January 10-14, 2009
Town & Country Convention Center
San Diego, CA
Denis M. Larkin1 , Greg Pape2 , Ravikiran Donthu1 , Loretta Auvil2 , Lin Chen3 , Michael Welge2 , Evan Eichler3 , Harris A. Lewin1,4
The chromosomal coordinates of cattle BAC-end sequences (BESs) with unique BLASTn hits in human, macaque, dog, mouse chromosomes were used to build pair-wise homologous synteny blocks (HSBs). Cattle-pig HSBs were defined in the cattle genome using an integrated pig physical map that incorporated pig BESs. We found 124 evolutionary breakpoint regions (EBRs) in the cattle lineage: 100 that are cattle/ruminant-specific and 24 artiodactyl-specific. Ten additional EBRs were assigned to the ferungulate lineage, of which four are located in BTA16, suggesting that the region corresponding to HSA1:183-214 Mbp was actively rearranged before the Artiodactyla-Carnivora split. Segmental duplications (SDs) represent 11.7% and 23% of base-pairs in cattle/ruminant-specific EBRs and artiodactyl-specific EBRs, respectively.
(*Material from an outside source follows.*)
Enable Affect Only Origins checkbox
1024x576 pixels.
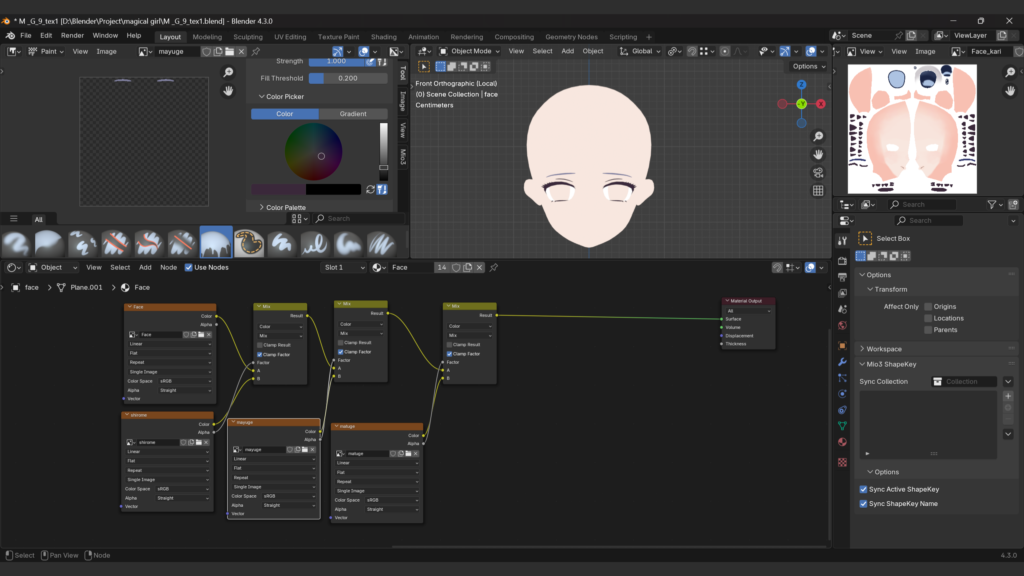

In the remainder of the genome, the equivalent fraction is significantly smaller (1.7%; P<e-12), suggesting that SDs play a role in promoting chromosomal rearrangements, and that a significant fraction of SDs observed in the cattle genome occurred before the Ruminant-Suina split. The density of ancient mammalian repeats (LINE-L2, SINE-MIR), SINE-BovA and tRNAGlu-derived SINEs is significantly lower in cattle/ruminant EBRs than in the rest of the genome. Cattle/ruminant EBRs are enriched for recently appearing LINE-L1 elements whereas artiodactyl EBRs are enriched for tRNAGlu-derived SINEs. Our work suggests that specific repeat families played an important role in promoting chromosomal rearrangements in the artiodacyl and ruminant lineages by promoting segmental duplications. On the basis of our previous findings, we propose a common, repeat-dependent mechanism for chromosome rearrangements in different mammalian lineages that involves different repeat families and SDs in the different lineages.